PROBLEM TO WORK ON:
In the data, find each line where the word "computer" appears and list that line.

ENTRIES SUPPLIED:

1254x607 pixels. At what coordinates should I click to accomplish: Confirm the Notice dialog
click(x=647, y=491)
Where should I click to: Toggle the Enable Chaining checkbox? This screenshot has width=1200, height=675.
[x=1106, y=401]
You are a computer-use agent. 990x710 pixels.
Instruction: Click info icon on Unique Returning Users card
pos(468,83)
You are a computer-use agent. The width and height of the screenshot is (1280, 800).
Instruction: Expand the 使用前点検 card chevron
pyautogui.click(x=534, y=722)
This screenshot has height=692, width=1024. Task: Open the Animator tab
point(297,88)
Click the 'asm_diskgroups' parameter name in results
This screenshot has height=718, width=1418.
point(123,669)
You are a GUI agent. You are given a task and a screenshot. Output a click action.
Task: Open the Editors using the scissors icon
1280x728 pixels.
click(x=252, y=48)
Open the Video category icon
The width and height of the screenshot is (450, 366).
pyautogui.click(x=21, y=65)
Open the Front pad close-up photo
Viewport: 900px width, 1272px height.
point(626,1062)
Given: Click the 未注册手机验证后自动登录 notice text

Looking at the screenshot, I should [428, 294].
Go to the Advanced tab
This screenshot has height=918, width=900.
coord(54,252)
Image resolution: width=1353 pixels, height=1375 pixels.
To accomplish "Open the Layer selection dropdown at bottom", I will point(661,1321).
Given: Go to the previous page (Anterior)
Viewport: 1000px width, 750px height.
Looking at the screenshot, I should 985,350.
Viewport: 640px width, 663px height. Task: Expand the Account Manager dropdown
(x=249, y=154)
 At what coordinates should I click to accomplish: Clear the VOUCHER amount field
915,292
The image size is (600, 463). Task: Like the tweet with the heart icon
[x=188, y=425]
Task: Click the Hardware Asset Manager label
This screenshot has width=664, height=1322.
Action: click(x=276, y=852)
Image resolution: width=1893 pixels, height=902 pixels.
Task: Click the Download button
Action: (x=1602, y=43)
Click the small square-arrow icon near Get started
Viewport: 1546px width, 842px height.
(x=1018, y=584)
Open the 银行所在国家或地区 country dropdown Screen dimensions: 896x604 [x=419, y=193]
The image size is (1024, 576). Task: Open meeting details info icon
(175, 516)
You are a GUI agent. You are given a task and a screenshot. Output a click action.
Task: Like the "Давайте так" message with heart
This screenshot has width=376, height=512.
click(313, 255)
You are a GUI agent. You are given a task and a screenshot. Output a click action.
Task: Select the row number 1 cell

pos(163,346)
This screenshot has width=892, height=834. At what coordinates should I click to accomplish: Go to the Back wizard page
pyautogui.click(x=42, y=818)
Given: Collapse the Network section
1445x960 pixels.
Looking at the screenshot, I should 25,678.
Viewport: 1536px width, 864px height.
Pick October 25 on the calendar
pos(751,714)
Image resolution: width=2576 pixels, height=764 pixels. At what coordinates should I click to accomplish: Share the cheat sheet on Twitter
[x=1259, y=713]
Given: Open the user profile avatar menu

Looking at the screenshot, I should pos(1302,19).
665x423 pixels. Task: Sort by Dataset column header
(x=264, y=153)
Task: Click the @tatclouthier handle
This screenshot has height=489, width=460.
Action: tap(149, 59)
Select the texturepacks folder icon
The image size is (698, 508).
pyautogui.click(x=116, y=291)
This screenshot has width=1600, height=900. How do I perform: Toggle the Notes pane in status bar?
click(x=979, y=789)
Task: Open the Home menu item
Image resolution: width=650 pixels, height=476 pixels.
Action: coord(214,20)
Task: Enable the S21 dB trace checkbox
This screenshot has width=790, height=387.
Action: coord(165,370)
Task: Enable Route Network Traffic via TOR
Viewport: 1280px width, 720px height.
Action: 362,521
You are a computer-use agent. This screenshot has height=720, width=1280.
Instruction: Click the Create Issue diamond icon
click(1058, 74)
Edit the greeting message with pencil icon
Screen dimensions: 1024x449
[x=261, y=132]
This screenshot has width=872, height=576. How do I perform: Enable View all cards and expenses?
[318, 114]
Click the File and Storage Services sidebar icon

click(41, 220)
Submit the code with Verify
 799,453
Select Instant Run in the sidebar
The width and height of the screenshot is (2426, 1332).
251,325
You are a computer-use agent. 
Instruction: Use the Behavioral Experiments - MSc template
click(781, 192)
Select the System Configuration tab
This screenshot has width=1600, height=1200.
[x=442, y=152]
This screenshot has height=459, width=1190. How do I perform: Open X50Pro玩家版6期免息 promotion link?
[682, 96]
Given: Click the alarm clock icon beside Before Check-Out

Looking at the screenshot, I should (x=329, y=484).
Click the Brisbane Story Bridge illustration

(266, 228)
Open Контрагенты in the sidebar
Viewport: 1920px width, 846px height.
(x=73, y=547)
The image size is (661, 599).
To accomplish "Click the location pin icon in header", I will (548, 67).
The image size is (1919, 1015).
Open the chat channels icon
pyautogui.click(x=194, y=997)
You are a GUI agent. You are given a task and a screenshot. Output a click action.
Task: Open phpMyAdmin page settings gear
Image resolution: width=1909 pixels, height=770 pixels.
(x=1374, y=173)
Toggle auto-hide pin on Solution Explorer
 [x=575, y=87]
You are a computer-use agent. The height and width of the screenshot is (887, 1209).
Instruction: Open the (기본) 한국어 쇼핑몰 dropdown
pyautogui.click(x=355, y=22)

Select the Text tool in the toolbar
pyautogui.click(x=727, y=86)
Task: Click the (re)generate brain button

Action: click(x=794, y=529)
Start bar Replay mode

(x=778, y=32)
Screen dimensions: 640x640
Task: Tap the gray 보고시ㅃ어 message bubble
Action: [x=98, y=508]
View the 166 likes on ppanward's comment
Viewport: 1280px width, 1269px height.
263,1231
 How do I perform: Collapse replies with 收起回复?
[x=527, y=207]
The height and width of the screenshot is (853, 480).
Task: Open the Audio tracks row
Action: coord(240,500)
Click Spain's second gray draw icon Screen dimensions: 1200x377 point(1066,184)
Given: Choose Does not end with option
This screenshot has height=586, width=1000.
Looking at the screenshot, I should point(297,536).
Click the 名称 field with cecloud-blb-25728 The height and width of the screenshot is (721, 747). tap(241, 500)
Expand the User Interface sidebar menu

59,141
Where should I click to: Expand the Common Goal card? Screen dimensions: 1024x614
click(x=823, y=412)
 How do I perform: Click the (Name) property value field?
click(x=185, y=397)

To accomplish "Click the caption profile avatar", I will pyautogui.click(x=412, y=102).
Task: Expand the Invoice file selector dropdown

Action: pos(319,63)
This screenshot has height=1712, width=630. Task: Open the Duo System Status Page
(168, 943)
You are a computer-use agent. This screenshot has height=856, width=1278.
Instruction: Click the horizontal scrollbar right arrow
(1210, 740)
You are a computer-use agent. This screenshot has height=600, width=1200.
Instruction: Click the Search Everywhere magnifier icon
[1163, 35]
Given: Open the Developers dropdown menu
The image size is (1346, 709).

RESPONSE FOR THIS EXERCISE:
You are a computer-use agent. 990x710 pixels.
You are a computer-use agent. The width and height of the screenshot is (1280, 800).
You are a computer-use agent. This screenshot has height=720, width=1280.
You are a computer-use agent. 
You are a computer-use agent. The height and width of the screenshot is (887, 1209).
You are a computer-use agent. This screenshot has height=856, width=1278.
You are a computer-use agent. This screenshot has height=600, width=1200.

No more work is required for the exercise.